For each provider the register holds: legal name, contract reference, services description, data flows, criticality classification, location of processing, last due-diligence date, exit strategy reference.
Concentration risk and the same-group test
Article 28(4) introduces a test that catches WordPress agencies more often than expected: do not concentrate critical functions in providers that share an ownership chain. A bank that uses Cloudflare for CDN, Cloudflare Workers for backend, Cloudflare R2 for object storage and Cloudflare Stream for video has high concentration risk on a single provider. This is not a Cloudflare-specific finding; the same applies to AWS, Azure or GCP stacks.

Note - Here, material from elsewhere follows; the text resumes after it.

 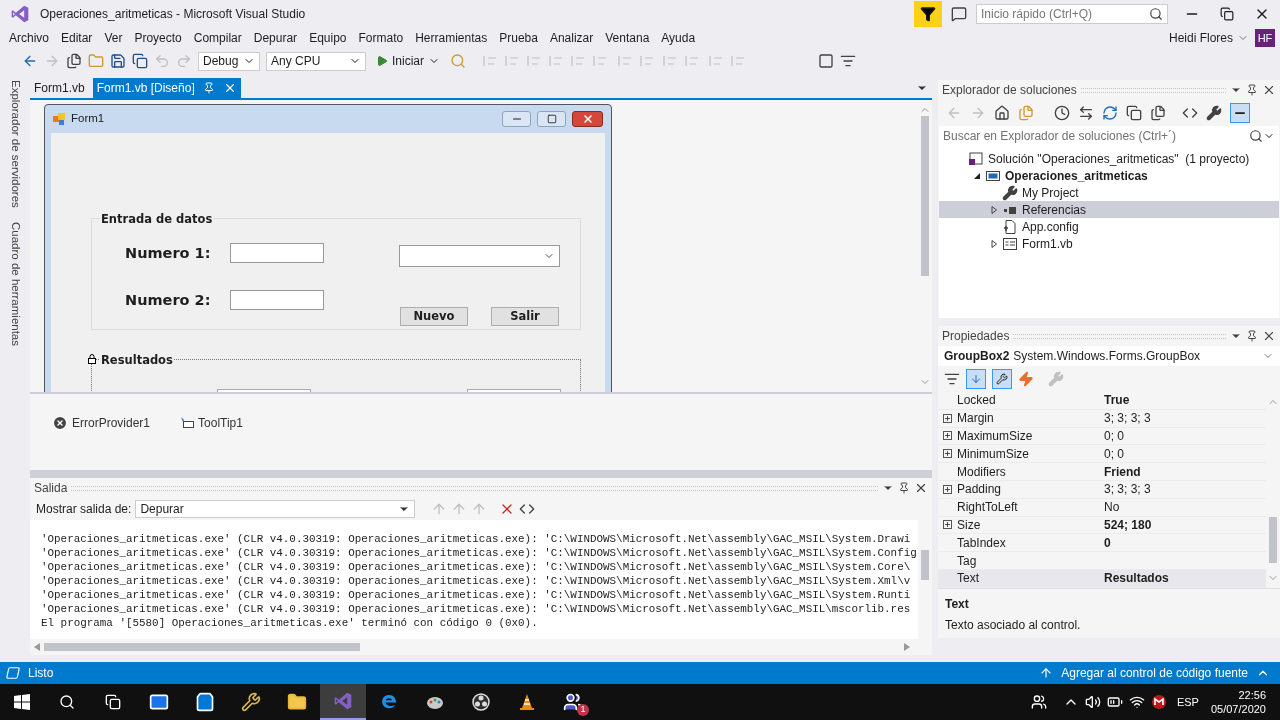 What do you see at coordinates (928, 14) in the screenshot?
I see `feedback-filter-button` at bounding box center [928, 14].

For WordPress this often surfaces as: hosting on AWS, backups to S3, email through SES, monitoring through CloudWatch. Four AWS dependencies, one provider. The risk register has to acknowledge it explicitly and either justify it or plan diversification.
Exit strategies that actually work
Article 28(8) requires the exit strategy to be documented and tested. For WordPress hosting and WAF a real exit strategy includes:
- Database export in standard format. SQL dump compatible with stock MySQL or MariaDB, no proprietary extensions.
- Filesystem export including uploads. Tar or zip archive, downloadable from outside the provider’s console.
- DNS control. Domain registrar account owned by the financial entity, not the agency, not the host.
- Plugin and theme licence portability. Licences in the entity’s name, transferable to a new host.
- Tested transition. A staging environment on an alternative host that can be promoted in a documented timeframe. The test is logged and dated.
- Contractual transition window. The hosting contract obliges the provider to continue services during the migration, paid at the same rate, for at least a documented period.
Pricing for engagements that include the exit-strategy package is individual; the exit document itself adds days, not hours, and it is a deliverable.
What this changes for the procurement conversation
A WordPress agency that arrives with the Article 30 clause matrix already populated, the supplier register template ready, and a proven exit strategy passes procurement faster. The financial entity does not have to translate Article 28 into a contract; it pastes the agency’s deliverables into its own ICT risk-management framework.
This is also the reason why a regulated client filters supplier shortlists by jurisdiction. An EU-based agency operating under EU contract law removes a layer of friction; an agency outside the EU triggers extra Article 28(4) due diligence on jurisdictional risk.